Die Überwachung laufender Netzwerkprozesse ist eine der grundlegenden Aufgaben in der System- und IT-Sicherheitsadministration. Werkzeuge wie netstat und je nach Plattform sockstat beziehungsweise ergänzende Prozesswerkzeuge liefern Einblick in die aktuelle Netzwerkaktivität eines Systems und zeigen offene Ports, Verbindungen und Prozesszuordnungen. In der Praxis helfen diese Werkzeuge dabei, Kommunikationspfade transparent zu machen, Angriffsflächen zu minimieren und Engpässe oder Fehlkonfigurationen frühzeitig zu erkennen.
Aus technischer Sicht lesen diese Tools Statusinformationen aus dem Betriebssystem aus (etwa zu Sockets, Verbindungszuständen und Routing) und bereiten sie für die Fehlersuche und Dokumentation auf. Während das eine Tool eher den Gesamtzustand des Netzwerk-Stacks visualisiert, fokussieren andere stärker auf die Zuordnung Port-Prozess-Benutzer. In Kombination entsteht so ein vollständiger Überblick vom offenen Port bis zur verantwortlichen Anwendung. Die Details und konkreten Nutzungsschritte unterscheiden sich je nach Betriebssystem und werden in den folgenden Abschnitten erläutert.

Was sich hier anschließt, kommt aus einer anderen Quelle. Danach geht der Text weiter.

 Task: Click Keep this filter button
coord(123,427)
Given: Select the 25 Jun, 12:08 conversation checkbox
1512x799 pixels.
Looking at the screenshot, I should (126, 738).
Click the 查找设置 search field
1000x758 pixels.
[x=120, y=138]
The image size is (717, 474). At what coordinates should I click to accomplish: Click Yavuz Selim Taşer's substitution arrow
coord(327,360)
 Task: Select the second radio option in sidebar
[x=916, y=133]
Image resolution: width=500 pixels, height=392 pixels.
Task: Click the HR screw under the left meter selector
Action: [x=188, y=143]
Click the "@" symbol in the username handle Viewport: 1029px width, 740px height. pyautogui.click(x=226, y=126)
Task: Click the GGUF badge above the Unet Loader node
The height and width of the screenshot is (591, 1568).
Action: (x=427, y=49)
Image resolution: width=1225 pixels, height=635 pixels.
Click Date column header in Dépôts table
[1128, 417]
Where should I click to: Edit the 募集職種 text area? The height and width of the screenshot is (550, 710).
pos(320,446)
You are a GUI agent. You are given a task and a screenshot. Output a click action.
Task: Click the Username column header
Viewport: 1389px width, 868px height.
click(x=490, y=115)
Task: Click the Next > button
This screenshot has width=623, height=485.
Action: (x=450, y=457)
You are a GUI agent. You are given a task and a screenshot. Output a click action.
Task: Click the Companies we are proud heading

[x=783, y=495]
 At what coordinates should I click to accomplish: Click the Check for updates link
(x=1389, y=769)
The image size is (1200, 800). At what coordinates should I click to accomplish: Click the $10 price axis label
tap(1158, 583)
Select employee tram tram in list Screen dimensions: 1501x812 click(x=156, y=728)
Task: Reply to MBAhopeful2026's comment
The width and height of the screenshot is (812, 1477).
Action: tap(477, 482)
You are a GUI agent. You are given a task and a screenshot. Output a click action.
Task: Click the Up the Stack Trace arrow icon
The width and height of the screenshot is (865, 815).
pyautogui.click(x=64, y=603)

Netstat unter Ubuntu im praktischen Einsatz
Netstat gehört zum Paket net-tools und ist auf vielen Systemen standardmäßig installiert oder lässt sich bei Bedarf über
sudo apt install net-tools
nachrüsten. Das Tool existiert bereits seit den frühen Unix-Versionen und wurde über Jahrzehnte zu einem Standardwerkzeug für Administratoren. Unter Ubuntu liefert netstat Ausgaben über offene Netzwerkverbindungen, lauschende Ports, Schnittstellenstatistiken und Routing-Tabellen.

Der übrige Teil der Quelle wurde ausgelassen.